Sunday, November 13, 2011

In Gods We Trust

The vast majority of people just take for granted a monotheistic point-of-view...a Christian point-of-view.  Despite the separation of church and state and the prohibition against the establishment of a state religion, the phrase "In God We Trust" has been on our coins since 1864...and has been required by law on our coins since 1908.  
I create these images to make a small point about the separation of church and state.  How would Christians react to the phase "In Gods We Trust" being put on our coins and paper money?  They feel it is perfectly reasonable to represent their religious point-of-view on our nation's money...but it is highly unlikely they would tolerate our religious point-of-view being stamped or printed there.

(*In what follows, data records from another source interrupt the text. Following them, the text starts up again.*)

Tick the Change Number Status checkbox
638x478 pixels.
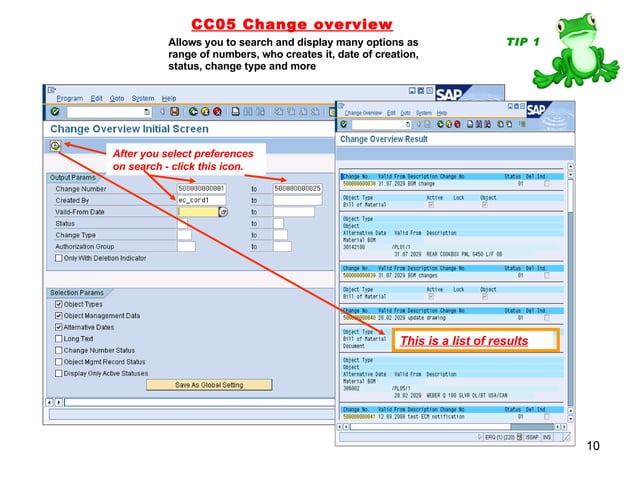(59, 350)
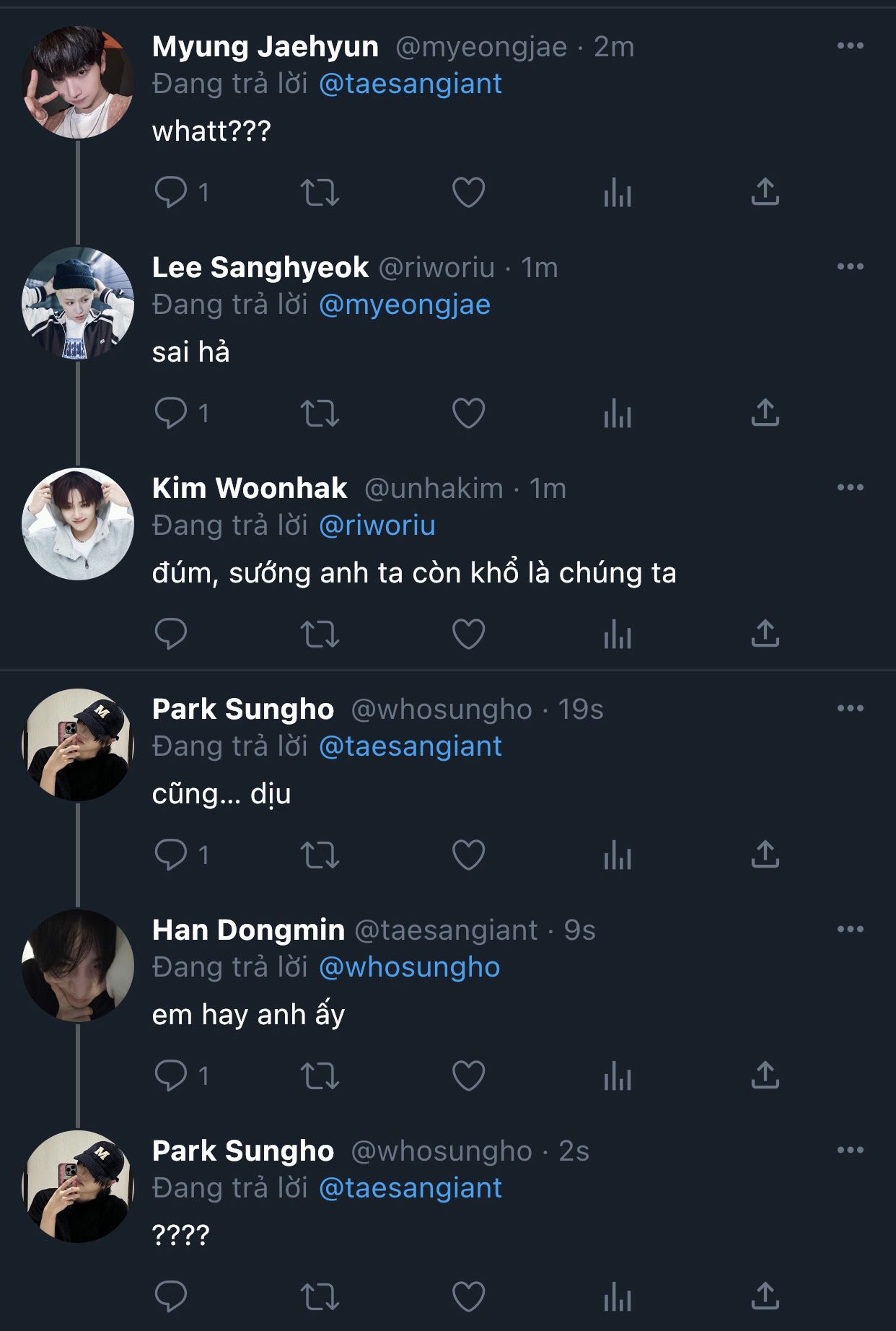Open Kim Woonhak's profile picture
The image size is (896, 1331).
78,524
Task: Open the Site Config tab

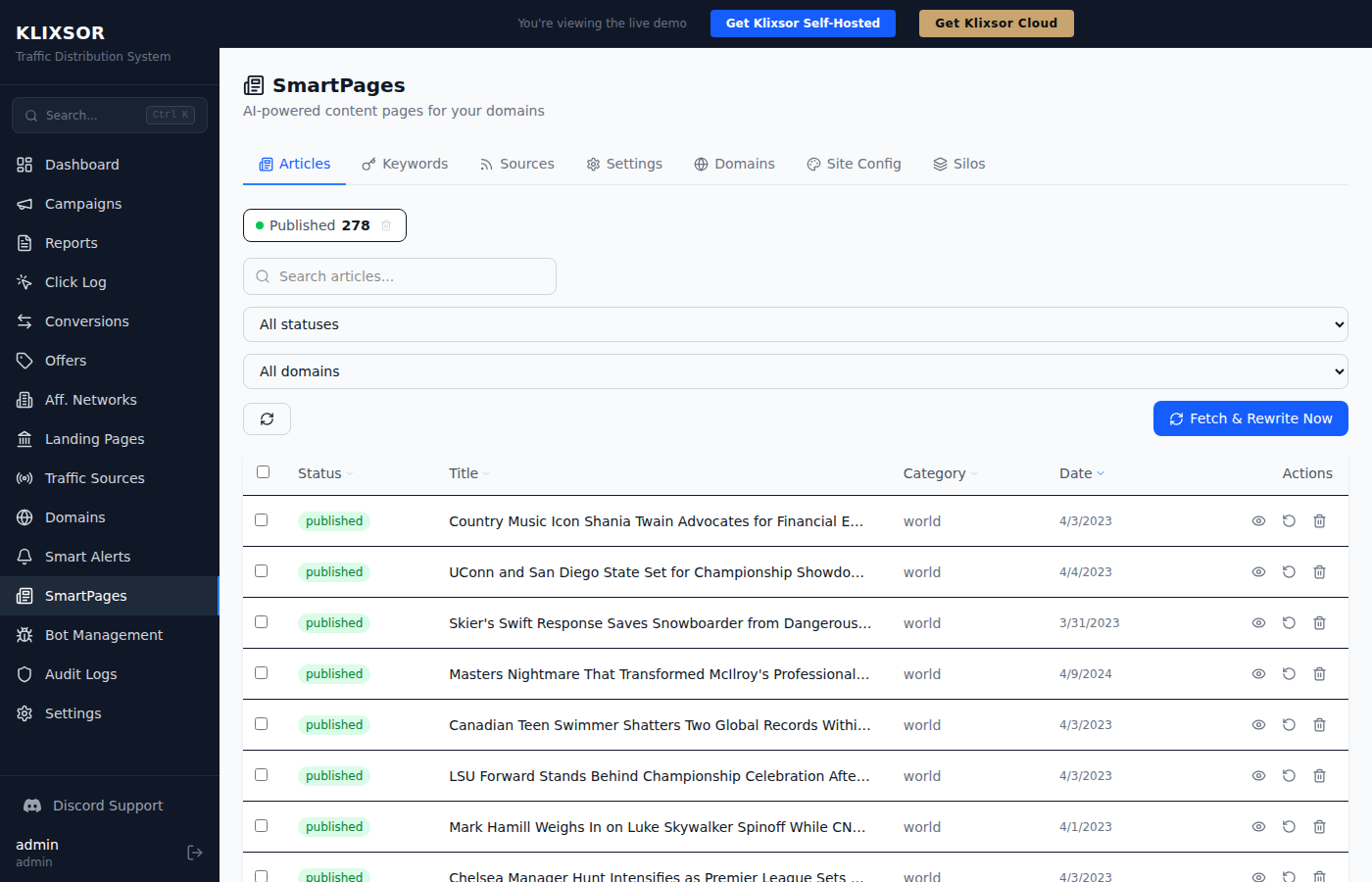Action: 854,164
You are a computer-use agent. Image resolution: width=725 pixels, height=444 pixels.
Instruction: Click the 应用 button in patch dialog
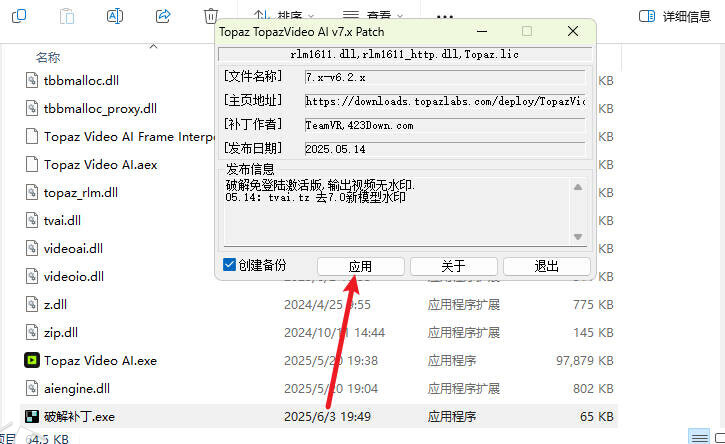click(x=360, y=266)
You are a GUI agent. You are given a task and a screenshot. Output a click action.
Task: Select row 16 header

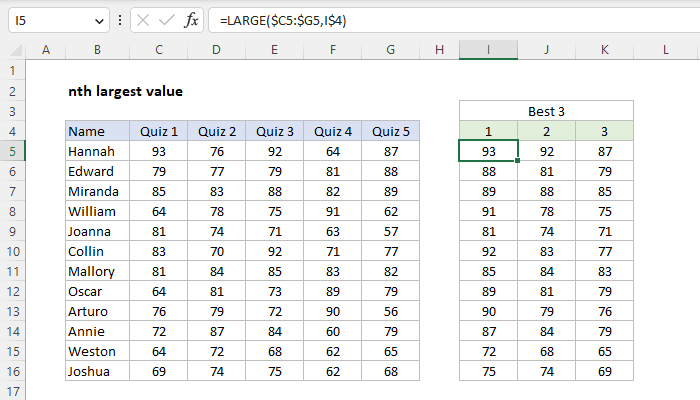click(13, 371)
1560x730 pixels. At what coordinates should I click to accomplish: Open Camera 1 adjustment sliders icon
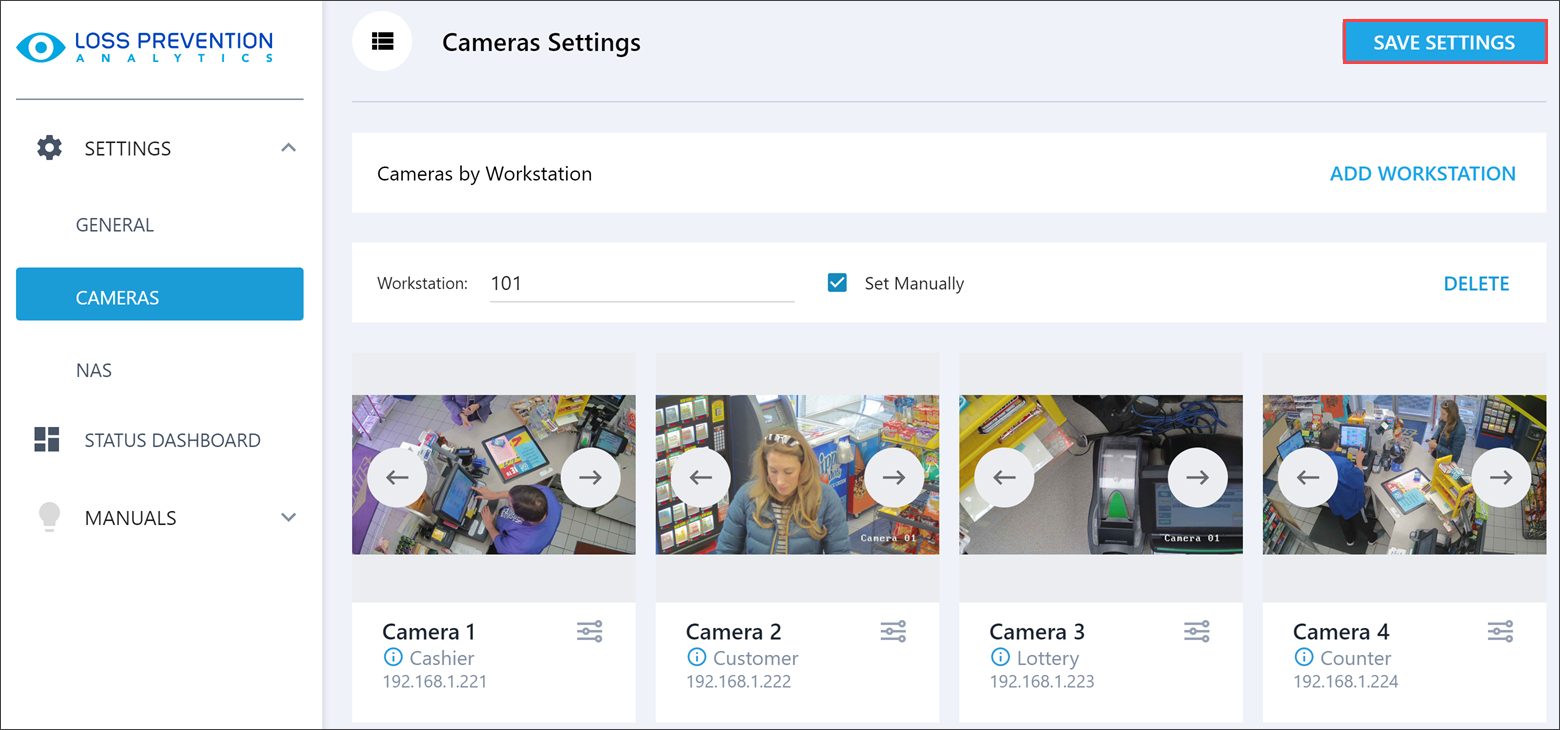click(589, 631)
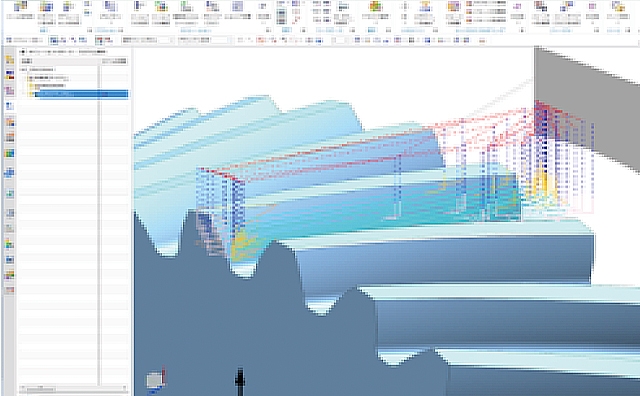640x396 pixels.
Task: Click the blue-and-red icon in the left vertical sidebar
Action: (9, 75)
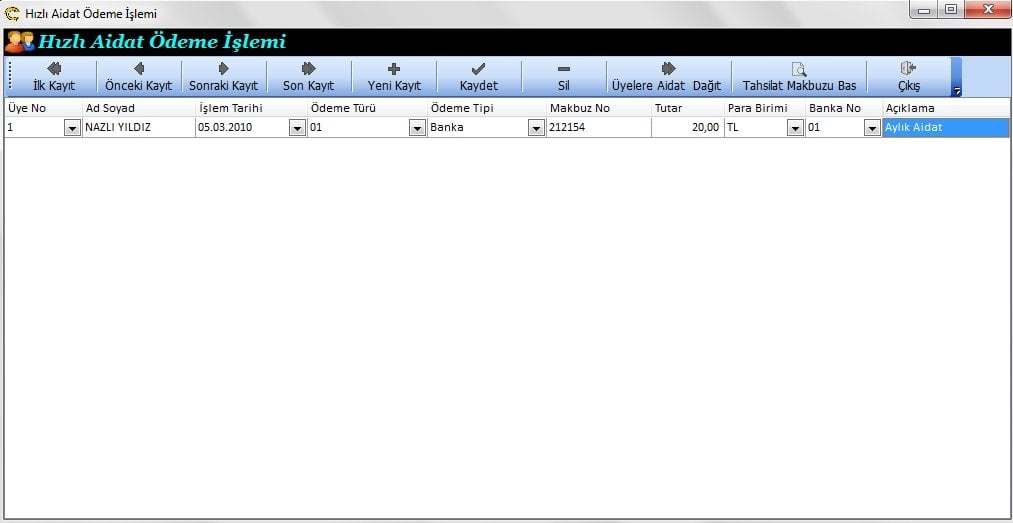Click the Tutar cell showing 20,00
The height and width of the screenshot is (523, 1013).
[687, 128]
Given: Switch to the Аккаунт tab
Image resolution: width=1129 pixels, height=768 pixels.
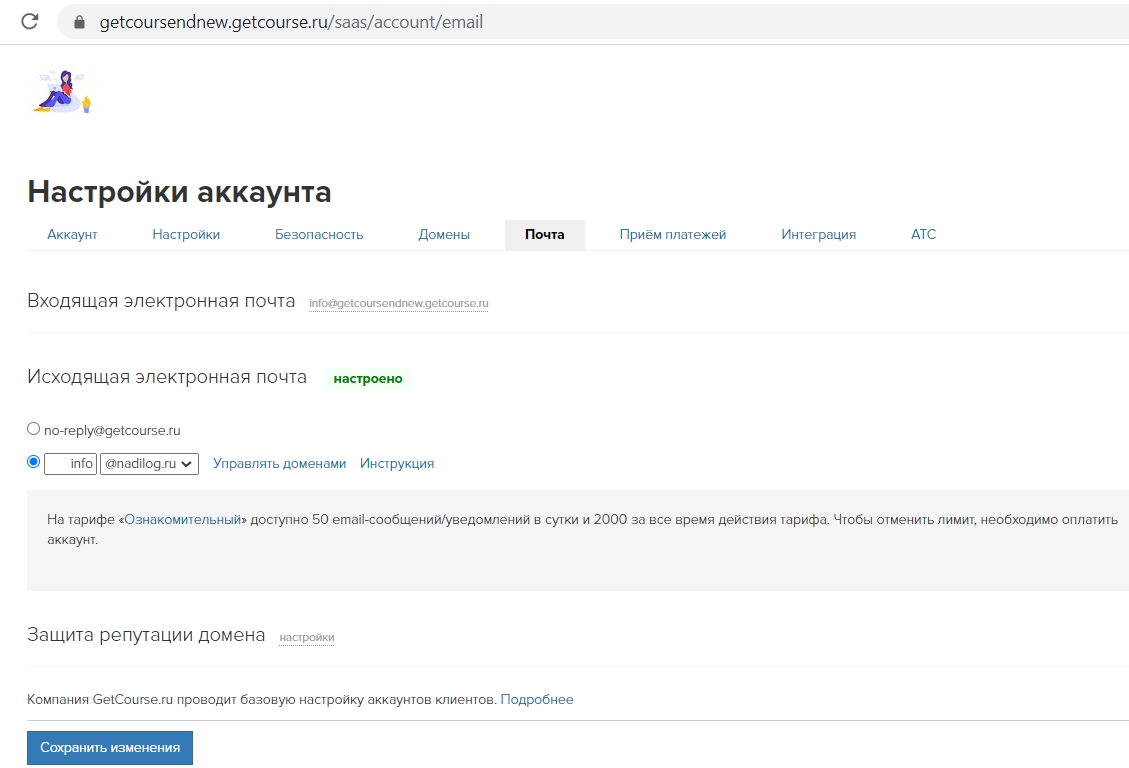Looking at the screenshot, I should coord(72,235).
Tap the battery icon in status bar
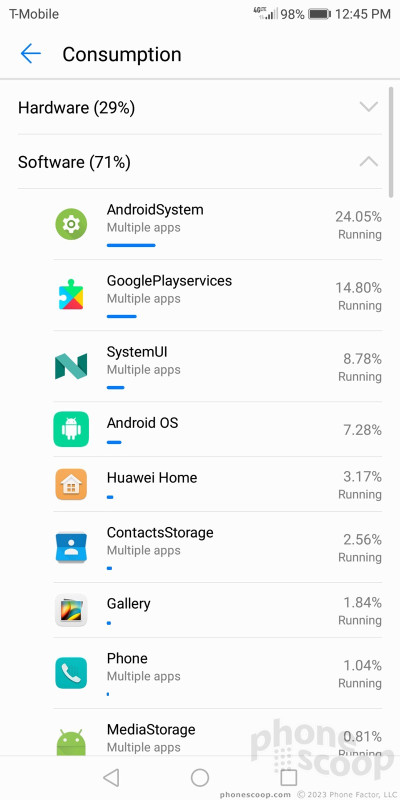This screenshot has width=400, height=800. [x=319, y=14]
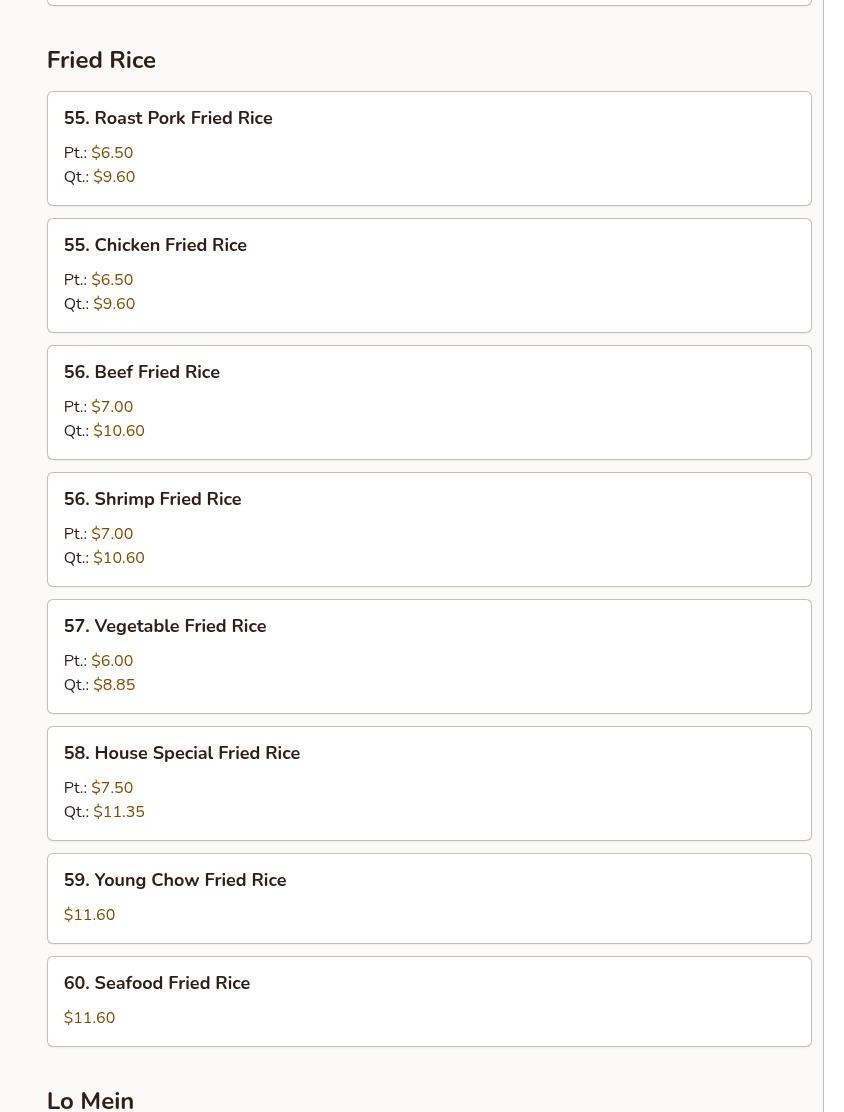
Task: Click Roast Pork pint price $6.50
Action: tap(112, 153)
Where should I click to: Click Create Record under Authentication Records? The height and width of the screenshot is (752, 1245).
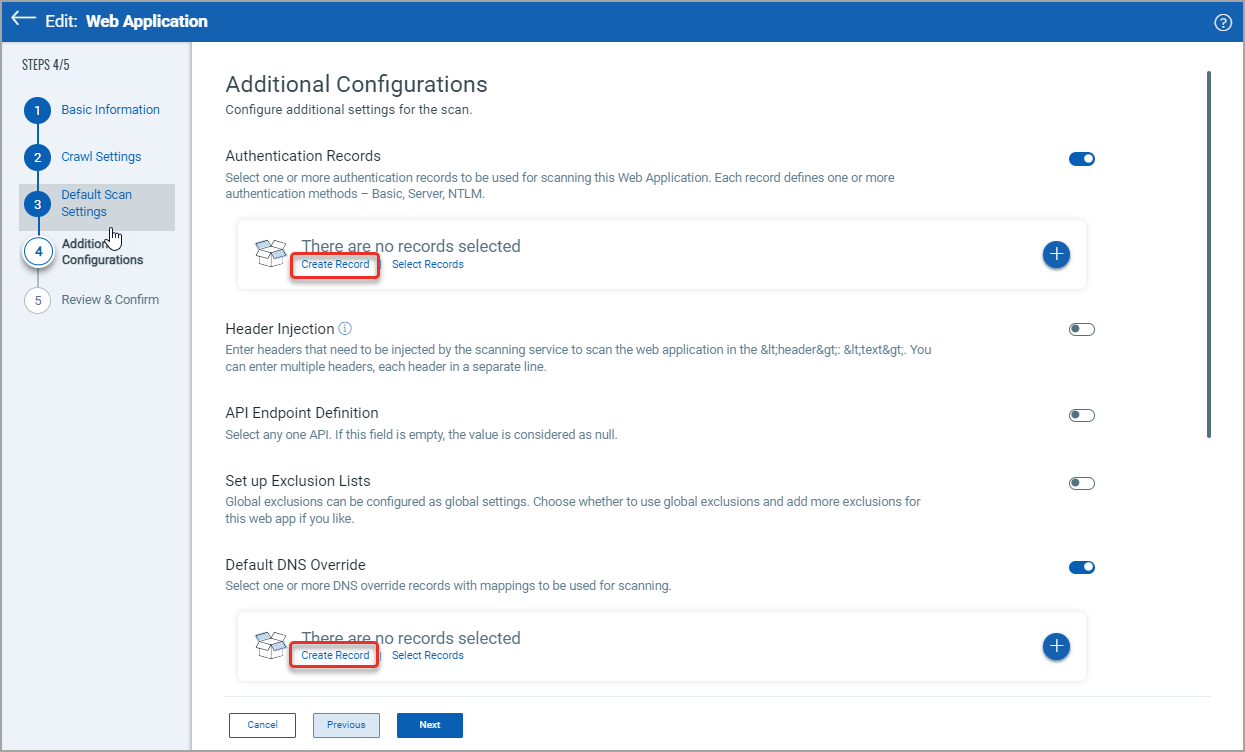point(334,264)
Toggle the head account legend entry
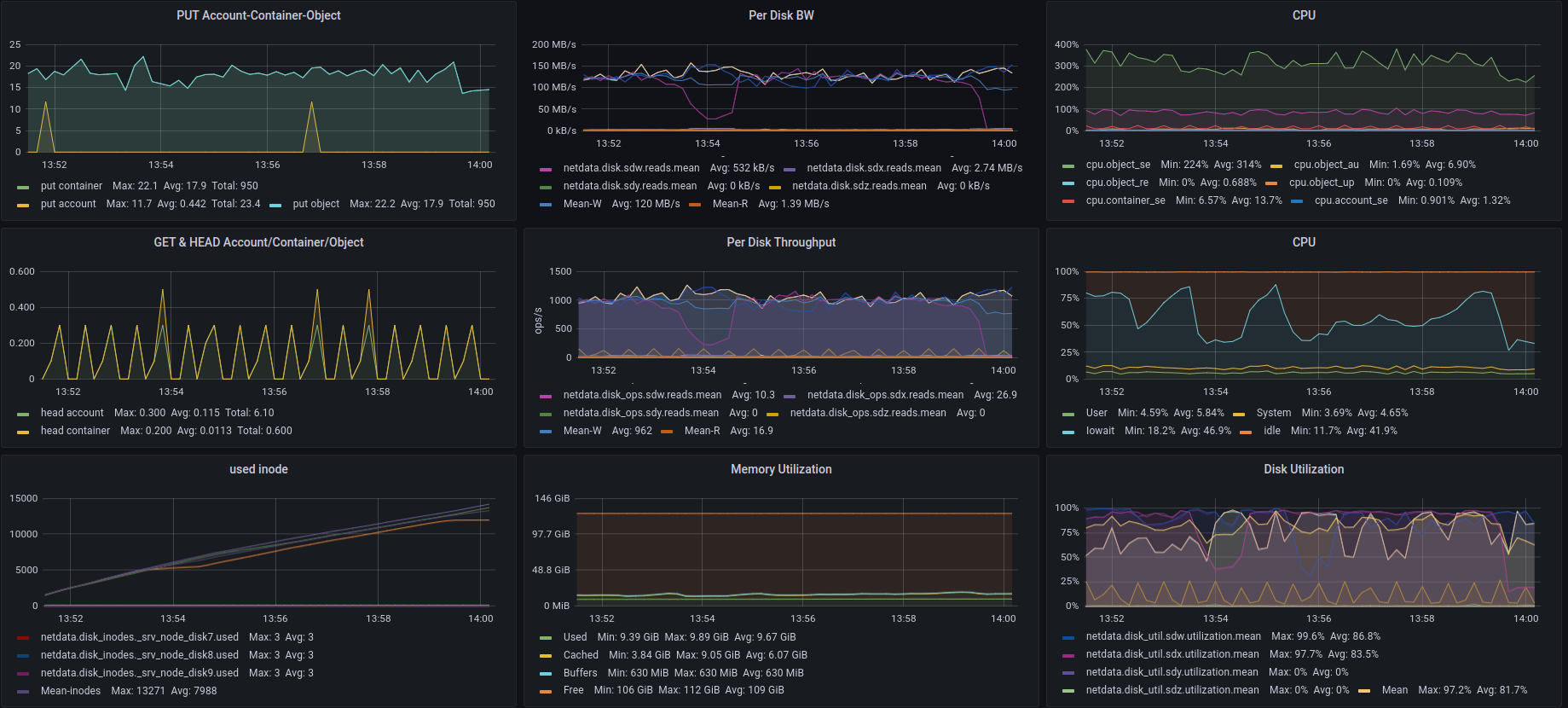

This one-sided approach of the vast majority extends to other areas of our lives.  In Missouri, teachers in public schools can teach Christian church hymns to our children for their "educational value."  But, you can imagine the reaction to anyone teaching religious songs about Odin or Thor in the public school classroom.  In rural Kansas, churches are allowed to hand out Bibles to students as they exit their public schools.  But you can imagine the reaction if Heathens were to hand out religious materials to children leaving their public schools.

Plus the images above just sort of bring a smile to my face.  :-)

Mark Ludwig Stinson
Jotun's Bane Kindred
Temple of Our Heathen Gods


  1. Yup. The government's inscription of the phrase "In God we trust" on coins and currency, as well as its addition of the words "under God" to the pledge of allegiance in 1954 and adoption of the phrase "In God we trust" as a national motto in 1956, were mistakes, which should be corrected. Under our Constitution, the government has no business proclaiming that "we trust" "In God." Some of us do, and some of us don't; each of us enjoys the freedom to make that choice; the government does not and should not purport to speak for us in this regard. Nor does the government have any business calling on its citizens to voice affirmation of a god in any circumstances, let alone in the very pledge the government prescribes for affirming allegiance to the country. The unnecessary insertion of an affirmation of a god in the pledge puts atheists and other nonbelievers in a Catch 22: Either recite the pledge with rank hypocrisy or accept exclusion from one of the basic rituals of citizenship enjoyed by all other citizens. The government has no business forcing citizens to this choice on religious grounds, and it certainly has no business assembling citizens' children in public schools and prescribing their recitation of the pledge--affirmation of a god and all--as a daily routine.